We’ve been sent this photo taken in the theatre car park. (Many thanks to the photographer.)
How long ago did the borough council install a ticket-less parking system? Long enought to have changed this sign, for sure.
It realy doesn’t matter, does it? We already know that the council doesn’t look at the town critically, to see what might be improved. (Remember that sign still in Knoll Walk that points to the ‘Arts Link’ – a former name for the theatre that was phased out twenty five years ago.)
Well, yes it does matter. Local people don’t need to be told how the car park works, or how to find their away about. The signs are only there to help visitors. But make things difficult for the visitors, and the visitors are less likely to return. That’s less money they’ll spend in our shops and restaurants. Which makes the council’s ambition to make Camberley a top 100 town even less achievable.

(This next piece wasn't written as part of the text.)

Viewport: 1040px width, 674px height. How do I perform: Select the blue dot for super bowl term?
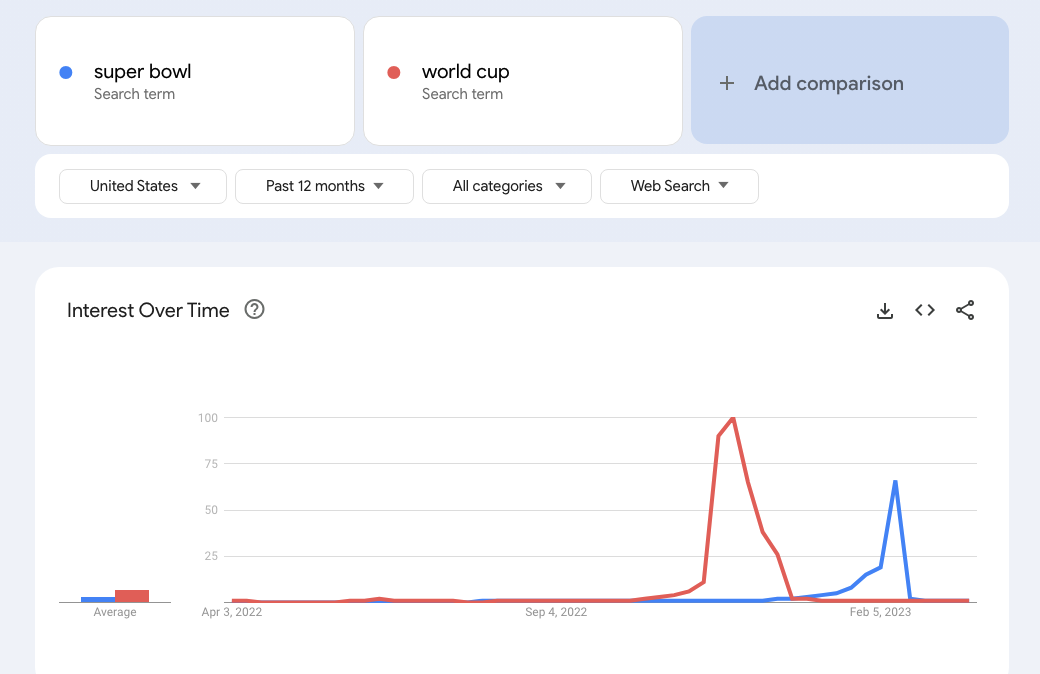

But perhaps not all parts of the council have bought into that dream?
As usual when there’s a major planned event in the town, the Eye will leave it to others to take photos galore. Apparently there are now something like two billion smart phones in use around the world, and quite a few are bound to be in action in Camberley today. We can’t compete with everyone’s memories, so we won’t even try.
We peered inside the front door of Bradley Court – the newly-converted office block on Knoll Road – the other day. Just a few feet ahead is an illuminated sign showing the way to an emergency exit.(Apologies, the photograph below is rather difficult to make out. The foyer was dark, the day was sunny, and flash would simply have reflected off the glass door, obscuring everything.)

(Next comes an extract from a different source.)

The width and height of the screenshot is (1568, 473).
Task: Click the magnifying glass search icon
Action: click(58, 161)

Anyway, the sign shows that – as you enter the building – the emergency exit is straight ahead. But wouldn’t it make more sense to turn on your heel and just leave through the front door again??
We’ve noticed two or three bus shelters locally where the supports for the seat are falling apart. The good news is that it doesn’t seem to be the result of vandalism, so is it because of poor design, or poor maintenance?
If you peered into the former Cargo shop in Park Street yesterday, you’d have seen the large ‘industrial’ light-fittings being removed (you can see some on the floor). We think we’ve mentioned before that the shop is likely to be divided into two before it’s re-occupied. Which interests us as, in recent years we’ve thought that the demand in town centres is for bigger retail units. Which is why the Mall had to build an extension to accommodate TK Maxx.
Most people will have walked near this silly signage, but probably not noticed it. It’s in the road that runs next to the NatWest bank in Park Street.
The two yellow notices are within a few feet of each other; one prohibits parking completely, but the other only excludes it during the day – and it’s OK to park on Sundays. (It’s almost impossible to see the wall-mounted sign in our more-distant photo, but it’s there, believe us.) Then, the two yellow stripes on the kerb – which you can just about see – mean no loading, but, unless we’re much mistaken, the law requires that such stripes be accompanied by a nearby notice confirming the situation. Which there isn’t!
Anyway, this is all pretty academic. At least we think so. No sensible driver would park or unload in such a narrow thoroughfare. On the other hand, some drivers – not us, of course – aren’t sensible….
A little while ago we showed a photo of preparations to improve the Atrium car park’s exit barriers. The safety barrier had been removed, and all that was left was its concrete mountings.
Well, those mountings have now disappeared, and new ones were in the process of being cast when we took this photo a couple of days ago.
(We’re a bit late posting today. In the excitement of winning a prize in the Mayor’s Ball raffle, we forgot to click on ‘Publish’!)
We reckon that there’s been scaffolding up the side of the W H Smith building for absolutely ages. But there’s usually little sign of any work being carried out. So what’s happening – or not happening? Does anyone know?